[07:09:53] <elukey>	 Morning folks
[07:10:27] <elukey>	 I wrote an update in https://phabricator.wikimedia.org/T338357#9003992, afaics the eventgate's envoy p99 latencies are a little better after yesterday's change
[07:12:36] <elukey>	 if so we may want to keep tuning/refining the eventgate's batching value, IIUC the eventbus extension uses deferred http calls so we shouldn't impact much external clients
[07:13:02] <elukey>	 (of course we should not increase the value too much, but maybe 10/20ms could give us even more benefits)
[07:13:21] <elukey>	 then we have to rebalance kafka main partitions, the brokers are clearly under pressure
[07:15:41] <_joe_>	 Amir1: we need to add the new proxies, rather
[07:16:32] <_joe_>	 elukey: go on with your best judgement re:eventgate
[07:16:44] <_joe_>	 as for kafka-main, we need to embargo adding new stuff to it
[07:19:42] <_joe_>	 and you're underselling the results of your change
[07:19:57] <_joe_>	 the p99 was reduced by 50% on average and has less spikes
[07:22:59] <elukey>	 _joe_ thanks! I'd just need some follow ups about the eventbus extension, 10ms seems another good test, but I'll wait for other folks to comment (not a real rush atm). For kafka main I'd say that after a rebalance we should be good, but yeah at the moment we are not in a great spot (at least for main eqiad)

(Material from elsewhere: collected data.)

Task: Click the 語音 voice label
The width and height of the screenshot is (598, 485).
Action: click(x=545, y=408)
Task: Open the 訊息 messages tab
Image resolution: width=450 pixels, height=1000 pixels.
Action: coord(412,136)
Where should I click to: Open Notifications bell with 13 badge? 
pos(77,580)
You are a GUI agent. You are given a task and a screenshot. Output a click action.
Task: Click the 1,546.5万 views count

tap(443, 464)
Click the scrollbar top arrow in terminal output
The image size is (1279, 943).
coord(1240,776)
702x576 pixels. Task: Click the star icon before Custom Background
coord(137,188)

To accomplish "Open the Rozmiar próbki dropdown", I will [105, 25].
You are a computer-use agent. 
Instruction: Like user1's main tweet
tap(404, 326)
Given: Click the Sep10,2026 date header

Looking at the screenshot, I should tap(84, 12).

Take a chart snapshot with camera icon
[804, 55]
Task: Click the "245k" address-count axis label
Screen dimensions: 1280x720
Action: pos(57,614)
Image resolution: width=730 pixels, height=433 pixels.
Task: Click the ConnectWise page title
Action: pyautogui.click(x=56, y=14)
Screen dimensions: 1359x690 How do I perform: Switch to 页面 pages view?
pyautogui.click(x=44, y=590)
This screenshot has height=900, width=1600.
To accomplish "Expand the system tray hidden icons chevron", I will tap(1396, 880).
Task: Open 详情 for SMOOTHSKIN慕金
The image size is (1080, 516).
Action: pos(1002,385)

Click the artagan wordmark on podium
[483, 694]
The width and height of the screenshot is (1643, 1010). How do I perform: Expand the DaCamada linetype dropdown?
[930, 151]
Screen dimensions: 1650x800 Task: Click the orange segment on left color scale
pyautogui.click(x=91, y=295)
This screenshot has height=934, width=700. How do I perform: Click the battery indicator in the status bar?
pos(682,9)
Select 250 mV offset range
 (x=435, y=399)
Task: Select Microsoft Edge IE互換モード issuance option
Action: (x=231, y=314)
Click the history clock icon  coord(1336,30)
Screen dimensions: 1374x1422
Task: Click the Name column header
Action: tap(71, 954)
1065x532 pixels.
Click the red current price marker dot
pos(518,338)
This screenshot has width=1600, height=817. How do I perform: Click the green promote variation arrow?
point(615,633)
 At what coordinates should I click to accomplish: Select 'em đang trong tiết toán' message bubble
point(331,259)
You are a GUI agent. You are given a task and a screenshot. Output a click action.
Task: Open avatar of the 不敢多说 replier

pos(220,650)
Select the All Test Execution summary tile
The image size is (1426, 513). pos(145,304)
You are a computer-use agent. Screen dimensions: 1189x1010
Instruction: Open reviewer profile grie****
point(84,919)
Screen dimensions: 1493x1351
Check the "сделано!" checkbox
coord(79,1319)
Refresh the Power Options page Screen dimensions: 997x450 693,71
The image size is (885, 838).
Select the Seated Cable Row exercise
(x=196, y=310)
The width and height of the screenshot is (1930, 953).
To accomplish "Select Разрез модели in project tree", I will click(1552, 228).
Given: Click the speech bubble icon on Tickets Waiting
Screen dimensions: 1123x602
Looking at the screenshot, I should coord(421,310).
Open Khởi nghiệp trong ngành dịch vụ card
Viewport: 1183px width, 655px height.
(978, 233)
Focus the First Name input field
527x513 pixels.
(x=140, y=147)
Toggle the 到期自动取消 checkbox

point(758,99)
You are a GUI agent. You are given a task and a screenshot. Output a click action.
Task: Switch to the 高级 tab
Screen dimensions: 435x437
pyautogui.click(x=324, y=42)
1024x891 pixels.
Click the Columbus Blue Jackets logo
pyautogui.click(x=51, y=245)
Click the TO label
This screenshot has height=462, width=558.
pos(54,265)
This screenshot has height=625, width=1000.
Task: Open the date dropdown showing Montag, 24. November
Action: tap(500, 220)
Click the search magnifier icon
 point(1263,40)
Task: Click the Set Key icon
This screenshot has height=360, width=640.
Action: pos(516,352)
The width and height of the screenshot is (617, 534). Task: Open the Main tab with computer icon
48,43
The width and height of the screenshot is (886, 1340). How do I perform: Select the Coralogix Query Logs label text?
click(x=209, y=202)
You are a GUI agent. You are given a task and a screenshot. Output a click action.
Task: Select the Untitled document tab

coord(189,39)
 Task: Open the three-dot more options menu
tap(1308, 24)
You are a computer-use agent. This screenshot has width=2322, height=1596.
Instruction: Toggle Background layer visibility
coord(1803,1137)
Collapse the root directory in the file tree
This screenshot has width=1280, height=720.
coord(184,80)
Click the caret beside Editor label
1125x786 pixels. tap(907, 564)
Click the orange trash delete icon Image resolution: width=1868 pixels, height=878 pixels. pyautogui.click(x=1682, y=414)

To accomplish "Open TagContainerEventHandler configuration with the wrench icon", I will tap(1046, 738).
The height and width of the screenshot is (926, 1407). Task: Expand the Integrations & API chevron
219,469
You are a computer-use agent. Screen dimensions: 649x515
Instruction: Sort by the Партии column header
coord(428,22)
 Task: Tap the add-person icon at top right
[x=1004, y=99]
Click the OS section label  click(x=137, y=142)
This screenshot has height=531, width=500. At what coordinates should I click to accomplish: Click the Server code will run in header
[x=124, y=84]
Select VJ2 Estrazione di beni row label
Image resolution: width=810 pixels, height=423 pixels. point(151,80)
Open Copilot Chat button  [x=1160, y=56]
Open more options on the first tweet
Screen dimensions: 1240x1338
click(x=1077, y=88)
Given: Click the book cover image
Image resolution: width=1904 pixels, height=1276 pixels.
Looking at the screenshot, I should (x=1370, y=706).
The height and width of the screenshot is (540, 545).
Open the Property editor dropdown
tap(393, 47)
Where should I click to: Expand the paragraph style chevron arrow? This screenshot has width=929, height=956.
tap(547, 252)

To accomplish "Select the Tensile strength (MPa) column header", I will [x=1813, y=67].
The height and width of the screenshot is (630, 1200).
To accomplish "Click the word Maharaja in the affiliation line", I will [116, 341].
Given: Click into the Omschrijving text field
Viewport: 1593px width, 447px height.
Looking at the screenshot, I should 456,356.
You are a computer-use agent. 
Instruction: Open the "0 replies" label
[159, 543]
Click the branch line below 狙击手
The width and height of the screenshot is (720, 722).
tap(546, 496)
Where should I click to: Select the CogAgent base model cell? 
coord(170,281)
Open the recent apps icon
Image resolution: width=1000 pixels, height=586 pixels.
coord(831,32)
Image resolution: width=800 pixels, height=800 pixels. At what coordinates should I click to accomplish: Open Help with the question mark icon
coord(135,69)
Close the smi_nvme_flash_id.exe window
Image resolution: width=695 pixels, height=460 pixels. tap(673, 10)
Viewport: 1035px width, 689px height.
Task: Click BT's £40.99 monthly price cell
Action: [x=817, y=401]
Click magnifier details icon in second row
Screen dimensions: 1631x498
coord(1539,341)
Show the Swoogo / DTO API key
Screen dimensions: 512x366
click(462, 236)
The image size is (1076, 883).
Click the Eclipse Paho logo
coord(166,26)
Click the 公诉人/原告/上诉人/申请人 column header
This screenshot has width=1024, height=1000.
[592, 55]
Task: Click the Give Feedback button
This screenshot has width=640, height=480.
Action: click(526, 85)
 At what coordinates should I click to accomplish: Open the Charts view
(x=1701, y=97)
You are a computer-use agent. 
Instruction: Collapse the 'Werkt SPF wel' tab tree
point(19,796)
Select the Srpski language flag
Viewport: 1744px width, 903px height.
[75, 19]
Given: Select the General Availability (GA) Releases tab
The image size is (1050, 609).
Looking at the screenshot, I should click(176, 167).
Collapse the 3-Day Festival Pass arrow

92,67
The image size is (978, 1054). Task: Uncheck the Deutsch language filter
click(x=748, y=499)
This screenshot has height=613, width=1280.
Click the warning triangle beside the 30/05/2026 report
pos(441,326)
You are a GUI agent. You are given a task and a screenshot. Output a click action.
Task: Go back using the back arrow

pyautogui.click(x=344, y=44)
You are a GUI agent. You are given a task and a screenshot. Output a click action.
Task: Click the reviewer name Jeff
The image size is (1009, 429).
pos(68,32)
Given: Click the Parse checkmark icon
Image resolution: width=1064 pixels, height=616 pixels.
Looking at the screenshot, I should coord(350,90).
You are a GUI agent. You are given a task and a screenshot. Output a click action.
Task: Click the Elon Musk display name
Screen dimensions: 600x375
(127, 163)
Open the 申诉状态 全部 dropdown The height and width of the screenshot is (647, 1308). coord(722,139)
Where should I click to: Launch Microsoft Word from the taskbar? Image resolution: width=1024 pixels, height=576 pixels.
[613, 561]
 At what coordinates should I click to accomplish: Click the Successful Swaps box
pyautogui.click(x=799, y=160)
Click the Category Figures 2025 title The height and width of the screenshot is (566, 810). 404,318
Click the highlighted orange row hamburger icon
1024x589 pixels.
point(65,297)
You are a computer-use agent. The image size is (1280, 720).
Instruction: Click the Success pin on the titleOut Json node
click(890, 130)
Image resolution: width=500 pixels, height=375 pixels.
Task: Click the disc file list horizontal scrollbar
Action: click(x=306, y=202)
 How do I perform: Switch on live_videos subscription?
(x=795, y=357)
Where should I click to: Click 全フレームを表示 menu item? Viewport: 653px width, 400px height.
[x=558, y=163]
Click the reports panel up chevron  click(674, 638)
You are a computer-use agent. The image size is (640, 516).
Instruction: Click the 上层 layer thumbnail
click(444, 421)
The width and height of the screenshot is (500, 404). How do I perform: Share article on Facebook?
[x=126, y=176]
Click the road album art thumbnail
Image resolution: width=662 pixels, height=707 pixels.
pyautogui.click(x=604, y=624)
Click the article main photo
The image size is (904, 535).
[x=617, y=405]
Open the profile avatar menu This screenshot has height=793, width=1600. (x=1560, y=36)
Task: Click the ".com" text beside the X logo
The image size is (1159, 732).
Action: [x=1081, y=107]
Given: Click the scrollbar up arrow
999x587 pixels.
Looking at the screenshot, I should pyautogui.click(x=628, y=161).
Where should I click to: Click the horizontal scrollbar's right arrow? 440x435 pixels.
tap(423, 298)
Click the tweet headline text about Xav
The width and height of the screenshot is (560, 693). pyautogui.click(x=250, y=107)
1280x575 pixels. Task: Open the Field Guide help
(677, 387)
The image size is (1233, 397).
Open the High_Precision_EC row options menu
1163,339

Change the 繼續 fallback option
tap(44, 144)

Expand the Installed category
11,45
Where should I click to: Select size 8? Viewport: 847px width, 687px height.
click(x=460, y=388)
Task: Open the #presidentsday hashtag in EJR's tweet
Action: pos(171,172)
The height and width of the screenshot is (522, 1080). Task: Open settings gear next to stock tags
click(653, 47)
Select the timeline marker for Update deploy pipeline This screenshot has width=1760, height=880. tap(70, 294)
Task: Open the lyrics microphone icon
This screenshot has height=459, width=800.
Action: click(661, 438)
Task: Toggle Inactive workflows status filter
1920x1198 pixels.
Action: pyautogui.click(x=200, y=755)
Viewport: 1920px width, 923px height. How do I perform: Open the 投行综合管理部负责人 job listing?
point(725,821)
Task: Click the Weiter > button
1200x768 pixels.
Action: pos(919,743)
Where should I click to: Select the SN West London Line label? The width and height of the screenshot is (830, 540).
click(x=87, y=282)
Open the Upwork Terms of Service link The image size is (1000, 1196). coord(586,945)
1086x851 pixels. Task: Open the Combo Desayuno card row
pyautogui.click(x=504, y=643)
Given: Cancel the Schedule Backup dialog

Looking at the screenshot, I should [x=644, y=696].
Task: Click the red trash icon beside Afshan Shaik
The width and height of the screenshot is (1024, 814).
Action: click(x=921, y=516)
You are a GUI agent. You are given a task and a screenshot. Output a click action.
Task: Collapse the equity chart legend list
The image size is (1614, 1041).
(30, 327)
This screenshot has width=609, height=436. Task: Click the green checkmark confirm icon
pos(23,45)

[07:23:40] <elukey>	 I'll prep a task to rebalance partitions, if folks are ok we could just use the procedure that we followed last time (topicmappr -> json -> kafka reassign)
[07:26:28] <elukey>	 _joe_ this is also very nice https://grafana.wikimedia.org/d/ZB39Izmnz/eventgate?orgId=1&var-service=eventgate-main&var-stream=All&var-kafka_broker=All&var-kafka_producer_type=All&var-dc=thanos&var-site=All&from=now-2d&to=now&viewPanel=44
[07:27:26] <_joe_>	 elukey: yeah and we're not getting new hardware for kafka main anytime soon
[07:32:47] <elukey>	 sigh
[07:32:57] <elukey>	 then the rebalance is even more important
[08:02:07] <akosiaris>	 that's not entirely accurate
[08:02:22] <akosiaris>	 kafka-main clusters are scheduled for a refresh this year
[08:02:53] <akosiaris>	 I have tentatively scheduled them for Q4, but we can move that around
[08:03:05] <akosiaris>	 and e.g. move it to Q2, maybe even Q1 
[08:03:31] <akosiaris>	 that being said, I doubt they are going to be more powerful hardware
[08:04:09] <akosiaris>	 in fact, it's probably going for a minor downsize. e.g. kafka-main hosts have 128GB RAM, but 110GB is fs cache
[08:04:19] <akosiaris>	 that is most probably a waste of RAM
[08:07:30] <elukey>	 akosiaris: o/ IIRC kafka makes extensive use of the page cache, so a downsize may not be ideal, but not dramatic
[08:07:55] <elukey>	 if we have a good balancing for traffic between brokers we should be ok
[08:19:48] <_joe_>	 akosiaris: oh I thought it was dropped for budget reduction
[08:24:21] <akosiaris>	 _joe_: no, just downsized.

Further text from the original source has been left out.